Decomposition of Scaffold vs. Format Effects

Disentangles the mechanical effect of the scaffold (reasoning structure) from the representational effect (format conversion from MC to Open-Ended)
Identifies that Map-Reduce scaffolds inadvertently convert MC tasks to Open-Ended tasks by stripping options during decomposition
Demonstrates that simply propagating answer choices to worker sub-calls recovers 40–89% of the apparent safety degradation

Evaluation Highlights

Map-reduce scaffolding degrades measured safety with a Risk Difference of -7.3pp (NNH=14), while ReAct and Multi-agent scaffolds show negligible effects (<2pp).
Switching evaluation format from Multiple-Choice to Open-Ended on identical items shifts safety scores by 5–20 percentage points, an effect size larger than the scaffold architecture itself.
Generalizability across benchmarks is effectively zero (G=0.000), meaning model safety rankings reverse so completely across tasks that no composite safety index is reliable.

Breakthrough Assessment

9/10

Fundamentally challenges the validity of current safety certification for agentic AI. Proves that widely observed 'agentic misalignment' is largely a measurement artifact of format shifting.

⚙️ Technical Details

Problem Definition

Setting: Evaluation of Large Language Models wrapped in agentic scaffolding on safety benchmarks

Inputs: Safety benchmark prompts (typically Multiple-Choice)

Outputs: Scaffolded model responses (Open-Ended or derived selections)

Pipeline Flow

Input Prompt -> Scaffold Architecture -> [Decomposition/Reasoning] -> Base Model -> [Aggregation] -> Final Response

System Modules

Scaffold Controller

Intercepts user prompt and restructures execution based on architectural pattern

Model or implementation: Scripted Logic / Python Wrapper

Base Model

Generates text/reasoning based on scaffold instructions

Model or implementation: Claude Opus 4.6 (primary), Llama, GPT, Gemini variants

Novel Architectural Elements

Comparison of four distinct deployment configurations (Isolated, Map-Reduce, ReAct, Multi-Agent) on identical safety inputs
Use of 'Option-Preserving Map-Reduce' variant to isolate format effects from reasoning effects

Modeling

Base Model: Claude Opus 4.6 (primary tested model), plus 5 other frontier models

Compute: Not reported in the paper

Comparison to Prior Work

vs.

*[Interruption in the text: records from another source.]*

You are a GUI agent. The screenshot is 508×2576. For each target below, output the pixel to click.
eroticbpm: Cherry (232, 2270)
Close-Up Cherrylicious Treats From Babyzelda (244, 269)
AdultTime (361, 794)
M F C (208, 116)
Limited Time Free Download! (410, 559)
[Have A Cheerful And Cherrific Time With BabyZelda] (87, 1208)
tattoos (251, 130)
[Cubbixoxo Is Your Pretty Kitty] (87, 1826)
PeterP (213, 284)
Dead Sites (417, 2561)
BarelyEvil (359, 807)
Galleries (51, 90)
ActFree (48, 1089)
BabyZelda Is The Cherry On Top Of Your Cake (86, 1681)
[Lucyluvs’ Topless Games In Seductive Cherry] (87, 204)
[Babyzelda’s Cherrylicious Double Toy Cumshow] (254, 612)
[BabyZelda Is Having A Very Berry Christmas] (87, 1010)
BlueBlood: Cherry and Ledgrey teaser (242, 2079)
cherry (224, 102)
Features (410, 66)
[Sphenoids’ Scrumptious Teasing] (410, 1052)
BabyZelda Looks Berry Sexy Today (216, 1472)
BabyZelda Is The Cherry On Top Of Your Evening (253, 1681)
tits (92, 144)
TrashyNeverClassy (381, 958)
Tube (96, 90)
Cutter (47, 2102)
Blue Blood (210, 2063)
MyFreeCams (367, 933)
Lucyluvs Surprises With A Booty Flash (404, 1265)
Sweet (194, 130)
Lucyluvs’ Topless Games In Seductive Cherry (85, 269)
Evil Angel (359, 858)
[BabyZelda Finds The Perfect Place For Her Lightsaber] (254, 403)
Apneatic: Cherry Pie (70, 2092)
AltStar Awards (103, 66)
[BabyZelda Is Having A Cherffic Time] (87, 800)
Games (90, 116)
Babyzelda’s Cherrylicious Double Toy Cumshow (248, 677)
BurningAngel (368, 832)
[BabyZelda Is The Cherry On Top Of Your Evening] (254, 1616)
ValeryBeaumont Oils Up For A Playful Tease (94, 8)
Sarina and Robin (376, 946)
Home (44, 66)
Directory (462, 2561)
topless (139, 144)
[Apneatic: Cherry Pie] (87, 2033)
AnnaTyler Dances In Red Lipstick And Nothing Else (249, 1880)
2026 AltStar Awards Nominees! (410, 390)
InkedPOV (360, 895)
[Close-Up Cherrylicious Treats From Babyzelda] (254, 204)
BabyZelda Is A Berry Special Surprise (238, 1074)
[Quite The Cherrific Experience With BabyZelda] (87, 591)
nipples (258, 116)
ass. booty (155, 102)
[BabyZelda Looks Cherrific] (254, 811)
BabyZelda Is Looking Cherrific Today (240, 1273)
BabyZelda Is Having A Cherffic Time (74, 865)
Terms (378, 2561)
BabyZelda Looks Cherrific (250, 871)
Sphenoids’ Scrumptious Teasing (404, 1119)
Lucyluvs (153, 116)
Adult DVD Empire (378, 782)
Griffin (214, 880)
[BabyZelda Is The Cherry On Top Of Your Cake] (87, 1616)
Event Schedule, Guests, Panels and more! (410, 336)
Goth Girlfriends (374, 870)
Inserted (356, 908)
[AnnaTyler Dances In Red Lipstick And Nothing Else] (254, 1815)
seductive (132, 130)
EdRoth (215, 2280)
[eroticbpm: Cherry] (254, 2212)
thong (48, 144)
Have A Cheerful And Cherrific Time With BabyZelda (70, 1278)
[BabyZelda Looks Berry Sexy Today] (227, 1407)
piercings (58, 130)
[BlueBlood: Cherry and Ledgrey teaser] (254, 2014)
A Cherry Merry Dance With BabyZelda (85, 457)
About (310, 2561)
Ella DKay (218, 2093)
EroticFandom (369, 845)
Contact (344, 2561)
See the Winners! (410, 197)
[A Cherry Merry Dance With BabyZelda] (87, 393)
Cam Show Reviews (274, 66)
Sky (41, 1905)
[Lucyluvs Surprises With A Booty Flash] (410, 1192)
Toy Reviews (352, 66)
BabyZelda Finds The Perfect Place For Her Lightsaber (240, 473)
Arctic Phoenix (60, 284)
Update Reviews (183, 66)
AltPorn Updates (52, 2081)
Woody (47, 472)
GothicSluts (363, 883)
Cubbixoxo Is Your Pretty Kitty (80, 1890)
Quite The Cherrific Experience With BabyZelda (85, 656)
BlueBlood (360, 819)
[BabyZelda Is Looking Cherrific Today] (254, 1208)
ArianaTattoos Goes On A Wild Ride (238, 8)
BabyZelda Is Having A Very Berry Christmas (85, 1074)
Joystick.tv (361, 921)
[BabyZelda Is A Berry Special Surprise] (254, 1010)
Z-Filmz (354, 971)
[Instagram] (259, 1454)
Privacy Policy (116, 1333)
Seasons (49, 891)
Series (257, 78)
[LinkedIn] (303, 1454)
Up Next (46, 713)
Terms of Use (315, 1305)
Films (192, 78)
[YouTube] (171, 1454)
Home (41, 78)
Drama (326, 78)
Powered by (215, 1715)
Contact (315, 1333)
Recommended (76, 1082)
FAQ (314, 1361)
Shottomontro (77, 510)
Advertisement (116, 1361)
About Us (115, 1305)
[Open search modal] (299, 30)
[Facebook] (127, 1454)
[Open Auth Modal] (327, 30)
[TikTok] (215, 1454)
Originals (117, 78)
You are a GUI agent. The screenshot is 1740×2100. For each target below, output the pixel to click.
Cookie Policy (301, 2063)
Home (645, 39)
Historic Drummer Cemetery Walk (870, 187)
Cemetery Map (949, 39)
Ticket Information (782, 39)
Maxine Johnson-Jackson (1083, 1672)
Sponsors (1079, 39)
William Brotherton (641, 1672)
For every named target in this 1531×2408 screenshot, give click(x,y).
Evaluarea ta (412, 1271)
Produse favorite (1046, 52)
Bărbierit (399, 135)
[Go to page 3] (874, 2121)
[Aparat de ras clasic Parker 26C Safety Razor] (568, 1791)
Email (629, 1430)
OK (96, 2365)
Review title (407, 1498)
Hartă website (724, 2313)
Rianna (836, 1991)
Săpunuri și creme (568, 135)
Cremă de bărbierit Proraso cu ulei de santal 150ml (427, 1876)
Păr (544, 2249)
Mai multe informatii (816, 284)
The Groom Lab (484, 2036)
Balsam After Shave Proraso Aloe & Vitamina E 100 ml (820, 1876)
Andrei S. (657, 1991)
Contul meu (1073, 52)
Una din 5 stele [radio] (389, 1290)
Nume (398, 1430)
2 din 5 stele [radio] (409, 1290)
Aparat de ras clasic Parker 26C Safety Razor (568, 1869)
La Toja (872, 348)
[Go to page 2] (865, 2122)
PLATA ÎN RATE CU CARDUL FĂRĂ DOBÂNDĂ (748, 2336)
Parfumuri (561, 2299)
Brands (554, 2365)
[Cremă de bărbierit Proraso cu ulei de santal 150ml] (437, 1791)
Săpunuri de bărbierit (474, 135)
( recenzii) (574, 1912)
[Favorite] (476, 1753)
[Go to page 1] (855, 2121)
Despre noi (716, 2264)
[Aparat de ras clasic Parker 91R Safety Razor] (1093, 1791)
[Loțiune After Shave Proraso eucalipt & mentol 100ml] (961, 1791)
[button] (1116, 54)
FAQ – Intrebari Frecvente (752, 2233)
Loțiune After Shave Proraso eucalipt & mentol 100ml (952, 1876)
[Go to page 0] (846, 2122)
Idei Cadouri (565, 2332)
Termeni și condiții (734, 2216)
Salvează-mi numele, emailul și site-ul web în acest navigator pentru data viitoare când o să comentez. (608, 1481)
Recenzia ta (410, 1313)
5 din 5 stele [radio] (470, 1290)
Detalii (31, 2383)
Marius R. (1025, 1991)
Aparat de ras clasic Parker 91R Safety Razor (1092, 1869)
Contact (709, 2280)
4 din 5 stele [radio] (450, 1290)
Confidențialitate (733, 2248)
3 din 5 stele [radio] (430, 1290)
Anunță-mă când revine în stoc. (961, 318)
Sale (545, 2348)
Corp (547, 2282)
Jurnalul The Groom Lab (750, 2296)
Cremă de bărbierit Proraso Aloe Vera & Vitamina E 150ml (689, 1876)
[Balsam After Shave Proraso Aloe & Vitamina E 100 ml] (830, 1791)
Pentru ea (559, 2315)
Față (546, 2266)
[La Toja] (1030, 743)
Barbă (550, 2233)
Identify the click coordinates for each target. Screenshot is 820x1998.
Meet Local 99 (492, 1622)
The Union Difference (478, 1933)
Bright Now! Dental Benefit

Agent-SafetyBench: Controls for specific scaffold architectures (ReAct vs Map-Reduce) rather than treating 'agents' as a monolith
vs. AgentHarm: Identifies format conversion (MC -> OE) as the primary driver of score changes, rather than 'agentic misalignment'
vs. General Safety Audits: Uses equivalence testing (TOST) to statistically prove safety preservation for certain scaffolds, rather than just failing to find harm [not cited in paper]

Limitations

Study restricted to proxy safety properties (bias, sycophancy, truthfulness) rather than catastrophic risks
Relies on LLM-as-a-judge for open-ended scoring (XSTest), though validated with blinding and multiple models
Findings on map-reduce degradation are specific to implementations that strip answer options during decomposition

📊 Experiments & Results

Evaluation Setup

Comparative evaluation of 6 models across 4 deployment configurations on 4 safety benchmarks

Benchmarks:

BBQ (Bias evaluation)
TruthfulQA (Truthfulness evaluation)
XSTest (Over-refusal / Safety refusal)
Sycophancy (Agreeableness with user views)

Metrics:

Risk Difference (RD)
Number Needed to Harm (NNH)
Generalizability Coefficient (G)
Statistical methodology: Pre-registered equivalence testing (TOST) with ±2pp bounds; Specification curve analysis (384 specifications)

Key Results

Benchmark	Metric	Baseline	This Paper	Δ
Main comparison of scaffold effects on safety relative to isolated models.
Benchmark Mix (Pooled)	Risk Difference (RD)	0.0	-7.3	-7.3
Benchmark Mix (Pooled)	Risk Difference (RD)	0.0	-0.7	-0.7
Benchmark Mix (Pooled)	Risk Difference (RD)	0.0	-0.6	-0.6
Format dependence and sycophancy specific results.
Safety Benchmarks (Pooled)	Safety Score Shift	0	20	20
Sycophancy	Safety Improvement	0.0	2.5	+2.5
All Benchmarks	Generalizability (G)	1.0	0.000	-1.000

Main Takeaways

Map-reduce degradation is primarily a format artifact: stripping MC options accounts for 40–89% of the observed safety drop.
ReAct and Multi-Agent scaffolds are statistically equivalent to isolated models for safety (within ±2pp), countering the narrative that agentic loops inherently degrade safety.
Sycophancy is the most volatile property: it has the lowest baseline safety (31%) and shows massive model-scaffold interaction variance (Opus -16.8pp vs Llama +18.8pp).
Composite 'safety scores' are statistically invalid (G=0.000) because model rankings reverse completely between different safety benchmarks.

📚 Prerequisite Knowledge

Prerequisites

Understanding of LLM safety benchmarks (bias, truthfulness, sycophancy)
Familiarity with agentic patterns (Chain-of-Thought, ReAct, Map-Reduce)
Basic statistical hypothesis testing

Key Terms

Scaffold: A software wrapper around an LLM that structures its execution (e.g., adding reasoning traces, decomposing tasks, or managing multi-agent interactions)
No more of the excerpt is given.